Another drought hit our area in 2007 and 2008. Year-round water conservation standards were adopted by the towns of Carrboro and Chapel Hill and Orange County after working with OWASA to set those regulations following this drought.
Protecting Water Quality by Protecting Forests
A key aspect of protecting water quality is protecting the environment surrounding OWASA’s reservoirs. OWASA met its goal in 2009 of protecting an additional 1,265 acres in the Cane Creek watershed when compared with protected land in 1996.
Reclaimed Water System Put in Service
OWASA’s reclaimed water system was put into service in 2009. This system allows treated wastewater to be recycled for non-potable uses, including cooling campus buildings and irrigation. Through a partnership with UNC, OWASA’s program has been expanding since its inception.
Forest Management Activities Begin on Cane Creek Mitigation Tract
Protecting water quality includes managing the forests around OWASA’s reservoirs. OWASA began forest management activities on the Cane Creek Mitigation Tract in 2010. This work helps protect water quality of Cane Creek Reservoir, OWASA’s largest raw drinking water supply.
How 2 OWASA (H2O) Program Begins
The How 2 OWASA program began in 2011 introducing staff to all OWASA does. On the lake, in the field, at the lab, and in the office, our diverse team works to reliably deliver high-quality drinking water, efficiently and sustainably.
OWASA a Leader in Partnership for Safe Water
After joining the Partnership for Safe Water in 2002, OWASA was a charter member of the distribution system optimization program in 2011. This membership ensures that water quality improvements can be measured and validated over time.
OWASA Improves Energy Efficiency
A large-scale project at the Mason Farm Wastewater Treatment Plant was completed in 2013, resulting in improved energy efficiency and elimination of odor off-site. From 2010-2019, OWASA reduced natural gas and electricity use by 40%.
Diversity and Inclusion Program Adopted
OWASA’s Diversity and Inclusion program was put into place in 2016 and has led to updated training for staff and Board members, as well as provided input for updating policies and practices.
OWASA Awarded for Continued Excellence
OWASA was the ninth Water Treatment Plant in the country and first in North Carolina to achieve the Excellence in Water Treatment Award in 2011 from the Partnership for Safe Water. OWASA was then awarded the Five-Year Excellence in Water Treatment Award in 2016.
OWASA Celebrates 40 Years of Service
OWASA celebrated its 40th anniversary in 2017. To honor the occasion, OWASA held an open house and welcomed community members in for tours and festivities.

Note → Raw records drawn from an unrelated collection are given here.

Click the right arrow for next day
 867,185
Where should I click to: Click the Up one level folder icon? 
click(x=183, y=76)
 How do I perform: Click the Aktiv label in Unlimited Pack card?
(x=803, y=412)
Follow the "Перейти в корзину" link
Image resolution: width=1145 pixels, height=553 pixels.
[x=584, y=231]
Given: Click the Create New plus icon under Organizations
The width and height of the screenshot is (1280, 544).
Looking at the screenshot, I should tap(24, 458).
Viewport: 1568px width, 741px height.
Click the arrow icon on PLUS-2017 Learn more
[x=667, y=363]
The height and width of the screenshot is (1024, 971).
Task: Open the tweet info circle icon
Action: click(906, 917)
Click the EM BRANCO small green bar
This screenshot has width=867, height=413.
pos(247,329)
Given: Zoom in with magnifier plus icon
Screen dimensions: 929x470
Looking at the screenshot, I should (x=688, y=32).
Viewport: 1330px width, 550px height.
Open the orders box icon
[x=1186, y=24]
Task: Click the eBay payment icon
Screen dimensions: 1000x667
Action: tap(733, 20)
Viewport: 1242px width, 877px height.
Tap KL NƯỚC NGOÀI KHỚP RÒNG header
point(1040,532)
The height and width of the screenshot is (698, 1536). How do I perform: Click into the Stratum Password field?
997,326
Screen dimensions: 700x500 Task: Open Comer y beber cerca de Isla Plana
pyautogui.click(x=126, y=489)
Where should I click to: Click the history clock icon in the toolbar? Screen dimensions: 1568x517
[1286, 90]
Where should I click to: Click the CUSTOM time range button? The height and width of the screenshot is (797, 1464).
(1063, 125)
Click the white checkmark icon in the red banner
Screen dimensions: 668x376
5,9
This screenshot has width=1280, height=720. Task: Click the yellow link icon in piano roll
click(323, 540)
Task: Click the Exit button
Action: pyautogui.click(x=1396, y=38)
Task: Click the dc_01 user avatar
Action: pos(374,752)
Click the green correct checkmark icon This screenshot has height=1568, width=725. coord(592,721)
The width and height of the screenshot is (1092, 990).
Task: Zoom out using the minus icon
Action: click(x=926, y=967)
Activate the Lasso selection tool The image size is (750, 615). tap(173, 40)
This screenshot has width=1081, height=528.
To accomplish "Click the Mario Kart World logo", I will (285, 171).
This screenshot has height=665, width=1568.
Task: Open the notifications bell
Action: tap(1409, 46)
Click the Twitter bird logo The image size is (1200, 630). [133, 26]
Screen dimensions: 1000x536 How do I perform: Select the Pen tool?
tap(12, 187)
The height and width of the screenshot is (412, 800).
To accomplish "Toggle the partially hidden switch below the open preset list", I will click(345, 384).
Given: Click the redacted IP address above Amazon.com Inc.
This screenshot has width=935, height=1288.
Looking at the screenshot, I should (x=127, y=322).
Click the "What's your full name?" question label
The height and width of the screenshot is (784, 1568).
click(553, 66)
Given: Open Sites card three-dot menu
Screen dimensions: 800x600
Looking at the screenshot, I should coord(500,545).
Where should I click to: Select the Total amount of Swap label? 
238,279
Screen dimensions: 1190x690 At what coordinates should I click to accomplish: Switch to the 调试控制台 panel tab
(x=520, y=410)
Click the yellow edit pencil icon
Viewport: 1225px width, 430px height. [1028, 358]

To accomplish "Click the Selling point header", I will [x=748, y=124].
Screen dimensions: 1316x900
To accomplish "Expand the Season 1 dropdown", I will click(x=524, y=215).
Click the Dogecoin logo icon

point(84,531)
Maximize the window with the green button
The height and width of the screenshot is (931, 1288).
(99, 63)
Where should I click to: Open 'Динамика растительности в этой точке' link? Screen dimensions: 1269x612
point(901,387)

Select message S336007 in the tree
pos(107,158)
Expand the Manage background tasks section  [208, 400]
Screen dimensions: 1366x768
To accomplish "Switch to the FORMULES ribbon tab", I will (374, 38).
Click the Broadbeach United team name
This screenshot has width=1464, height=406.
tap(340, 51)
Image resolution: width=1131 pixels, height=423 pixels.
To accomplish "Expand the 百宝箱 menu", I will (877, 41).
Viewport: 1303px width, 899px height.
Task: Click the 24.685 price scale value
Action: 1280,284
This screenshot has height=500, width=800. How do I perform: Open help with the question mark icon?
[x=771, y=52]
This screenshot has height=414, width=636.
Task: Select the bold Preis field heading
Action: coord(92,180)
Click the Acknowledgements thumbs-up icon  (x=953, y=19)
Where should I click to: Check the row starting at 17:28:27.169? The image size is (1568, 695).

OWASA Upgrades Water Meters
OWASA upgraded meters for customers across the service area in 2019 to allow more access to water-use data through Agua Vista. This new technology allows customers to monitor their water use and be alerted about possible leaks to conserve water and save money.
OWASA Launches Youth Water Academy
OWASA launched the Youth Water Academy in 2019 with two cohorts of engaged young people graduating from the program. The program is open to high school students in Carrboro and Chapel Hill.
OWASA Makes Major Investments in Community Infrastructure
Over the course of Kerwin’s tenure leading OWASA, there have been investments of more than $330 million in the community’s infrastructure, including replacing aging pipes and building in additional resiliency to maintain service for customers.
OWASA Board of Directors Announces New Executive Director
Ed Kerwin announced in 2019 that he would be retiring in 2020. The OWASA Board of Directors worked with a consultant and conducted a nationwide search. The Board announced in June 2020 that Todd Taylor, OWASA’s General Manager of Operations, would serve as Kerwin’s successor.
Kerwin Leaves Legacy of Teamwork at OWASA
We celebrate the legacy of teamwork that Ed Kerwin has left with OWASA and with customers across Carrboro and Chapel Hill over the last 24 years.